Additionally, given the evidence of seasonality, we need to consider the effect that different regional temperatures may have on determining the apparent herd immunity thresholds. The average yearly temperature is almost three degrees Celcius higher down South compared to Northern regions of England, and so this needs to be incorporated into any test for correlation. By testing different models, it was found that the average temperature above seven degrees correlated best with the inferred herd immunity level.
A simple ratio of percentage Asian ethnicity against average yearly temperature (above seven degrees) gives an excellent predictor of relative herd immunity levels for England regions, as shown in the following chart. A more formal exploration of this observation would seem to be warranted.
4. Dramatic Changes in Infection Fatality Rate
The above evidence suggests we have acquired enough immunity from natural infections to defeat SARS-CoV-2 (with the level of that requirement varying across the country), and mass vaccination has served to further strengthen this immunological defence. With the vulnerable now widely protected from serious illness, there is no good medical argument for vaccinating younger individuals and subjecting them to the risks from known short-term or unknowable longer-term harms of these novel genetic technology vaccines.
Instead, now would be a good time to step back and take stock of what impact SARS-CoV-2 is likely to have on society in our post-vaccinated world. Rather than concentrate on infection levels (as we have for the past year), our focus should now turn to consider only the actual medical harms caused by SARS-CoV-2. The key metric here is the Infection fatality Rate – variously estimated to be between 0.1% and 1% for the population as a whole, with far lower values being applicable to the young, and far higher numbers being applicable to the old and co-morbid.
Interesting trends become apparent when one considers IFR estimates over time. This following chart looks at the rate of death from/with covid divided by the Pillar 1 (hospital) Positivity rates 2.5 weeks earlier.
After being stable for many months, the fraction of infected people that the virus would kill started to increase steeply in the autumn of 2020, and ultimately more than doubled by the start of 2021. One possible explanation for this increase would be the emergence and spread of the Variant of Concern strain B.1.1.7.. Regional Tiers and national lockdowns impose selection pressures that may have encouraged the emergence of strains that made people more ill and so likely to go into hospital, where the opportunity for the virus to spread is known to be considerable.
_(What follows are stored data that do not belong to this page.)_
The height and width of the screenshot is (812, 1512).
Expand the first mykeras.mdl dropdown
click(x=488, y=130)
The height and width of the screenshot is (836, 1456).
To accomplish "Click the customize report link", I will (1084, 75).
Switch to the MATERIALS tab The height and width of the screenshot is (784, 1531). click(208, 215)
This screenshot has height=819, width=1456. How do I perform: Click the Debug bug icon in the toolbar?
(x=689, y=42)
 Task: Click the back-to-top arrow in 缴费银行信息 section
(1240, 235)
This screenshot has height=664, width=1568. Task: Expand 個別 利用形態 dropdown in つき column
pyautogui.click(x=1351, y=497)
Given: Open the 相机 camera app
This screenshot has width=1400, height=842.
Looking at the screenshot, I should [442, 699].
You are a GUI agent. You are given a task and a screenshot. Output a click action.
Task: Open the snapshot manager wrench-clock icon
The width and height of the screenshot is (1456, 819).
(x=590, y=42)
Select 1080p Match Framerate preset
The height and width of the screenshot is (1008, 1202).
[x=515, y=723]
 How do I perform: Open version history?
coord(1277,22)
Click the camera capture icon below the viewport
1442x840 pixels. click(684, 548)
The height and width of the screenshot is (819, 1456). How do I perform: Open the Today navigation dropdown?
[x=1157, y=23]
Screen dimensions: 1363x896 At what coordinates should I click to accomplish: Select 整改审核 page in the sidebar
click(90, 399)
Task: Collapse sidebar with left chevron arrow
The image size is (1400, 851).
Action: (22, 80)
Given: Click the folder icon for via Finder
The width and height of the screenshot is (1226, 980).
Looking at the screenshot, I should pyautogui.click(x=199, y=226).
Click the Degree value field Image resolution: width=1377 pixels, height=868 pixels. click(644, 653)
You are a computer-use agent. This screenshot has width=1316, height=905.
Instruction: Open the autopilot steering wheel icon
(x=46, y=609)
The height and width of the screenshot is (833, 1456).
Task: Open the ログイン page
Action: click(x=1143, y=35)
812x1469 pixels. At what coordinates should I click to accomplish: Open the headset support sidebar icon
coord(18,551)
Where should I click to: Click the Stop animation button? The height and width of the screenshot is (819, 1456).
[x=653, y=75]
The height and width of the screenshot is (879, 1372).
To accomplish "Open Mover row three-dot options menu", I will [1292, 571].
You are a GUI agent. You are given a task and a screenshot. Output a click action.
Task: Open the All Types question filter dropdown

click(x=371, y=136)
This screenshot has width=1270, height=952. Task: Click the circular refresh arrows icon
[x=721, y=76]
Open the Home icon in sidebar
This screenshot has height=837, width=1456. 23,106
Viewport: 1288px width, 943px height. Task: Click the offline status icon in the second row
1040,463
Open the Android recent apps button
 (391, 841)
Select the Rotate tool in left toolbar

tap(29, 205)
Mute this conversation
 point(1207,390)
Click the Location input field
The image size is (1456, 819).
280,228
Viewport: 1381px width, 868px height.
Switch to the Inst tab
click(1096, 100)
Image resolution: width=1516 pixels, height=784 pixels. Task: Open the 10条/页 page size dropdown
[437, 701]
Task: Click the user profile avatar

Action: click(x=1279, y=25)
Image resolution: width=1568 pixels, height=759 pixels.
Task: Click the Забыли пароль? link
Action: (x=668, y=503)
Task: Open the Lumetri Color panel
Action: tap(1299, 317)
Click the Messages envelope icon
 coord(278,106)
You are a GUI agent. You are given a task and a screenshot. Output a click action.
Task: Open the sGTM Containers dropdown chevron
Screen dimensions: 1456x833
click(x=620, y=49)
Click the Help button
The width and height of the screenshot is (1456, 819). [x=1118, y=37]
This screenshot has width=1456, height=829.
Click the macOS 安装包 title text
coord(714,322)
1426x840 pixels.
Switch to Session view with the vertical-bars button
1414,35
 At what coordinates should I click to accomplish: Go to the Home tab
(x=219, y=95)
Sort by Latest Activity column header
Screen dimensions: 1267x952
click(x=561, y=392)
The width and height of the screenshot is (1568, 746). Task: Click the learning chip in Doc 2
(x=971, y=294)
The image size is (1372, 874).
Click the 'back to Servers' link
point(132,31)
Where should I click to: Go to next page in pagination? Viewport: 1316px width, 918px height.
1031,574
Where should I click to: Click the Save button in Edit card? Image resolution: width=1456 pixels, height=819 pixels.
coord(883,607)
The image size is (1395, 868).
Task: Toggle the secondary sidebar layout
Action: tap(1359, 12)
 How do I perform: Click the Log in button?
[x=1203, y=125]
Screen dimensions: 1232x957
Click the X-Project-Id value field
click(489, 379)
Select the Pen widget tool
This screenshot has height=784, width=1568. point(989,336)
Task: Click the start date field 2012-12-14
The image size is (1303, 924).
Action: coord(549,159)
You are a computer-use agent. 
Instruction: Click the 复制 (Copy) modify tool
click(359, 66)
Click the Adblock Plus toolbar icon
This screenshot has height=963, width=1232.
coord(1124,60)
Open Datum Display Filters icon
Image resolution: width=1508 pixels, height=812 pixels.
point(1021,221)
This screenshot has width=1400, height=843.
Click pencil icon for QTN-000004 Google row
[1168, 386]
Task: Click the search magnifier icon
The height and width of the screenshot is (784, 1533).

And/or this IFR increase might simply be consequential to the arrival of colder weather (e.g. due to lower vitamin D levels, higher infectious doses indoors, etc.). More strikingly though is the dramatic and still-ongoing fall since vaccinations were ramped up at the start of 2021. This is consistent with the now overwhelming evidence showing that vaccinated individuals are FAR less likely to die from a SARS-CoV-2 infection than unvaccinated individuals. In short, vaccination of the old and vulnerable has pushed the IFR of this virus down by more than 8-fold, such that we are now experiencing a death rate that is lower than normally caused by flu and pneumonia at this time of year.
While we might expect to see some slight uptick in infections, mainly in the young, over coming months and into the colder autumn and winter, this dramatic fall in IFR suggests that we will NOT see any large increases in Covid deaths – and certainly not enough to undermine our health services or merit reintroduction of lockdown measures.
The author, who wishes to remain anonymous, is a science professor at a British university.